» **Directive**:
Recast the shortest stretch of the material below that opens with the line containing "The height and width of the screenshot is (700, 2576). Find" and closes with the line containing "View is located at coordinates (522, 198)." as a numbered list, skipping blank lines. Leave the pictures out.

» **Dataset records**:
# # # # # # #

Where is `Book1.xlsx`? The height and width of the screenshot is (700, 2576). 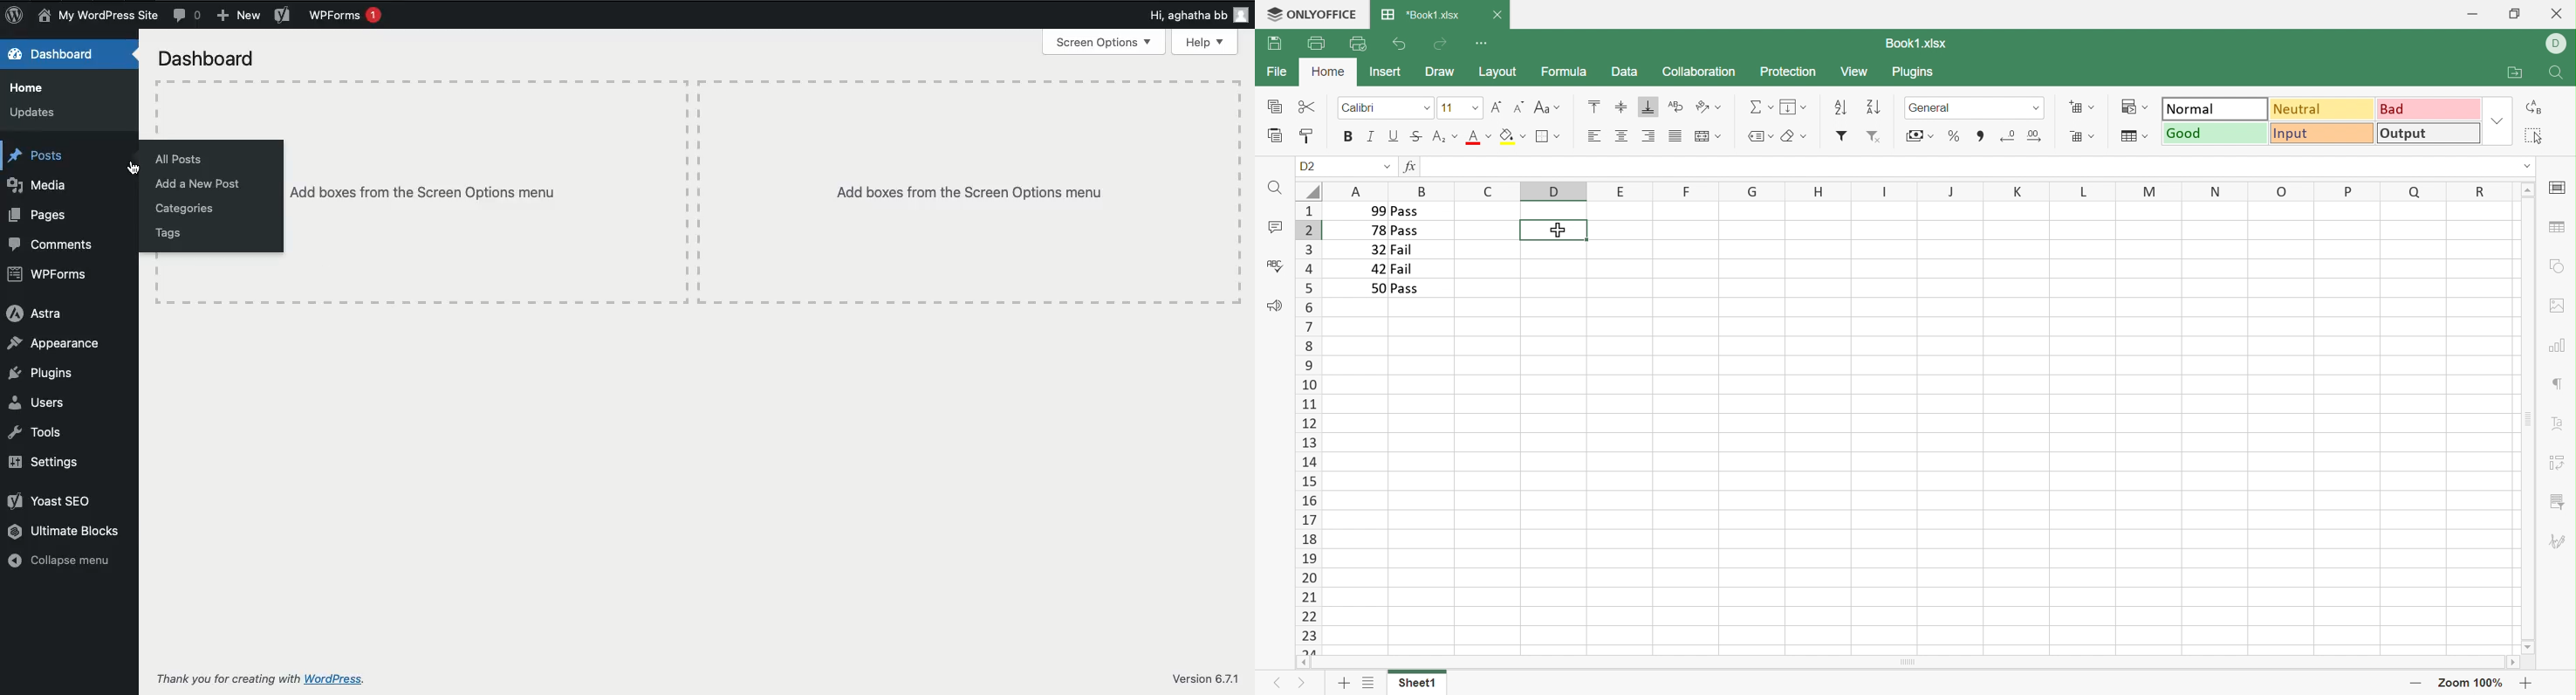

# # # # # # #

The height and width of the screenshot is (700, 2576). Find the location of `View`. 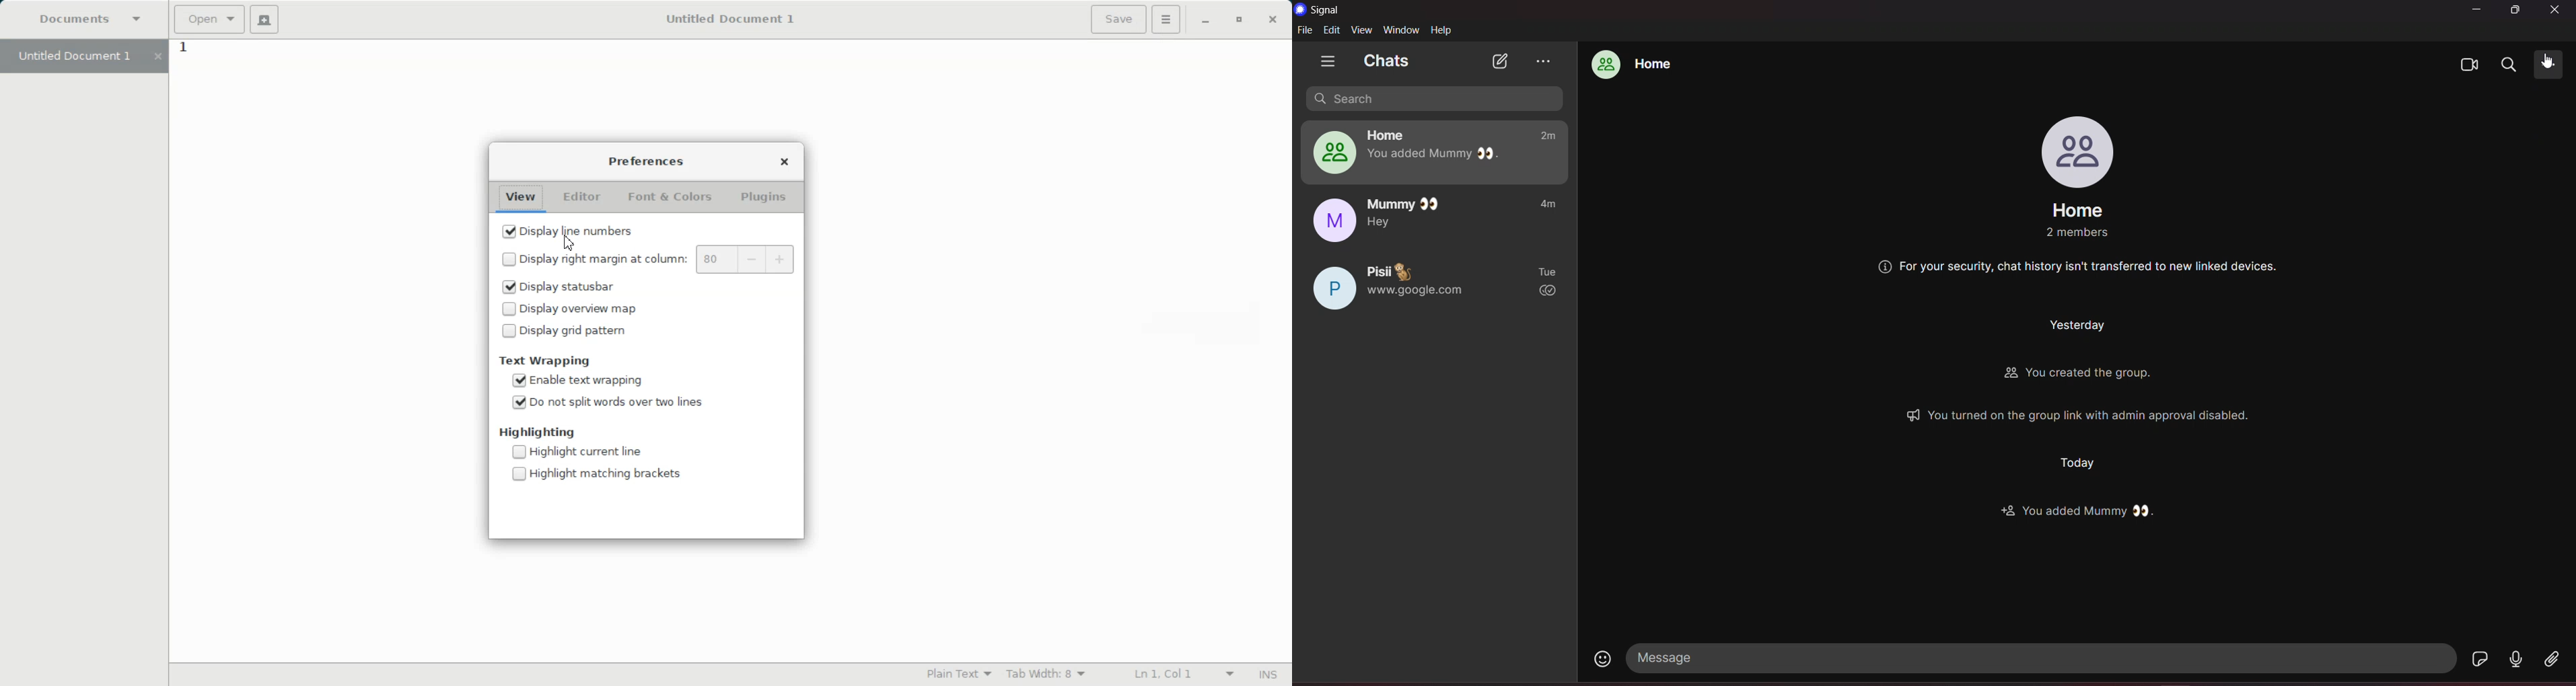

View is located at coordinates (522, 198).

# # # # # # #

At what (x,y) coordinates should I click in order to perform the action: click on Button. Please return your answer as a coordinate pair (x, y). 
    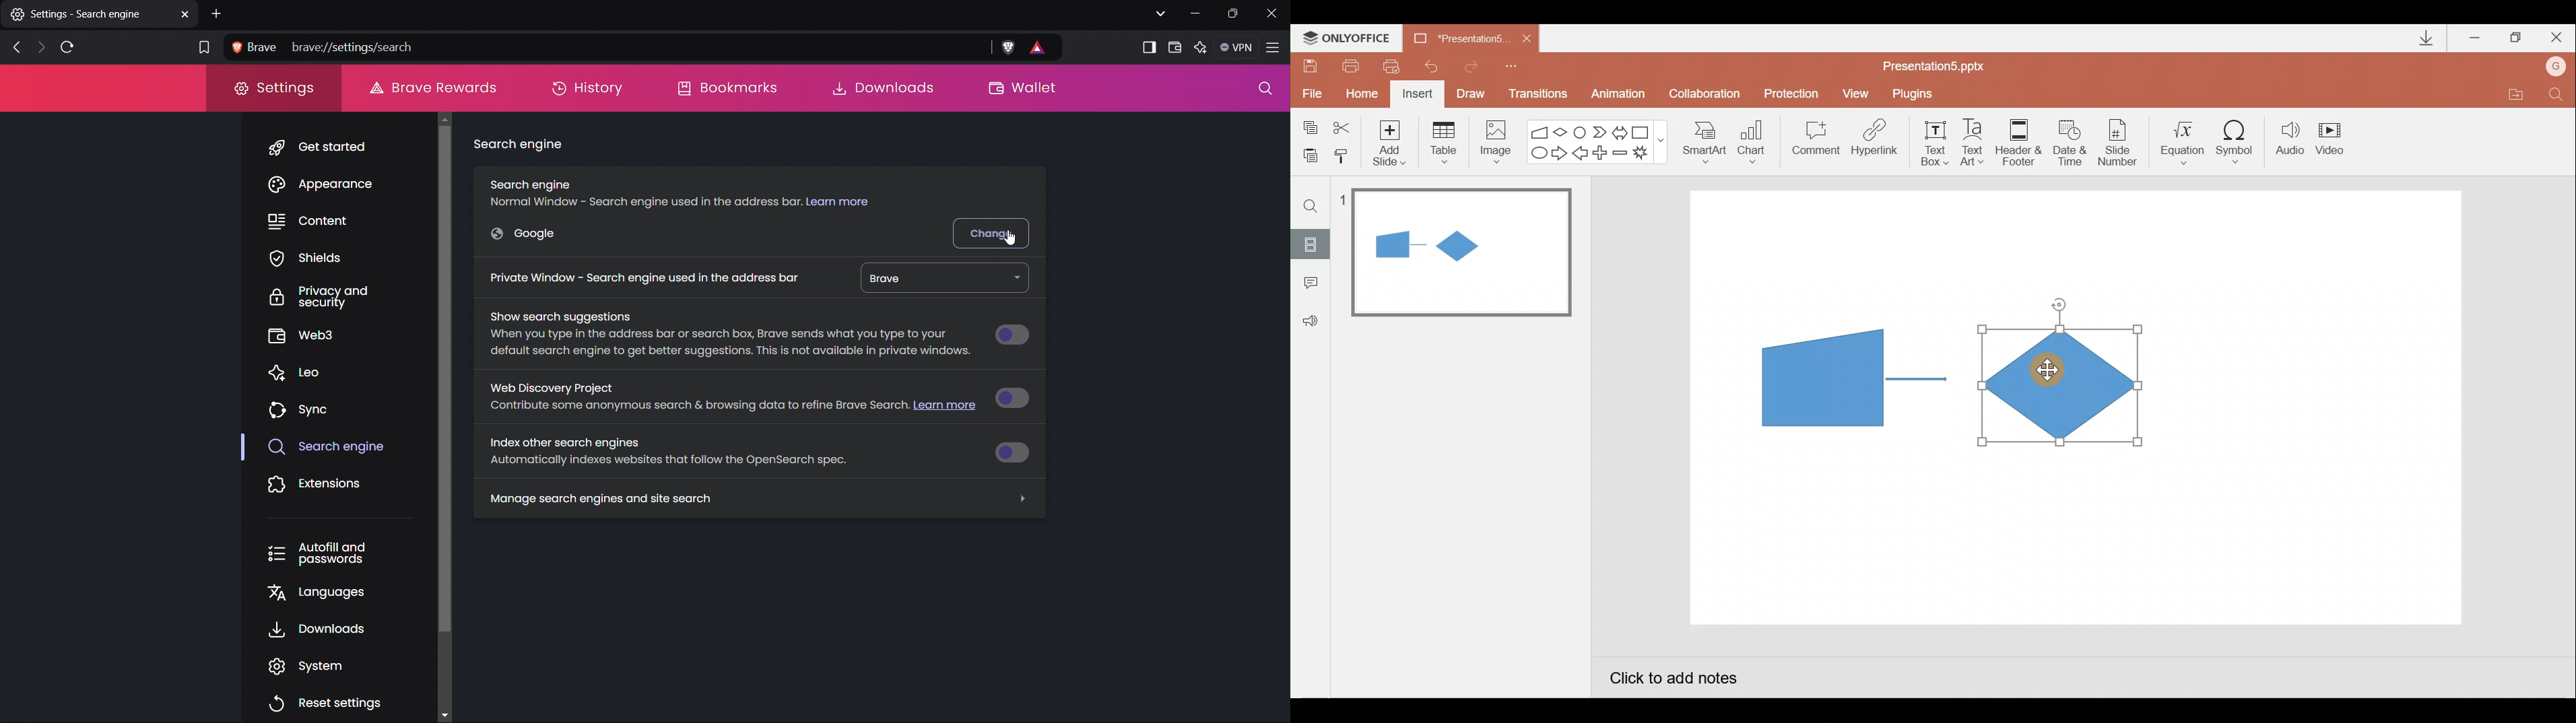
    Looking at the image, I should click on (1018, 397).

# # # # # # #

» **Solution for this task**:
1. The height and width of the screenshot is (700, 2576). Find the location of `View`. 
2. View is located at coordinates (522, 198).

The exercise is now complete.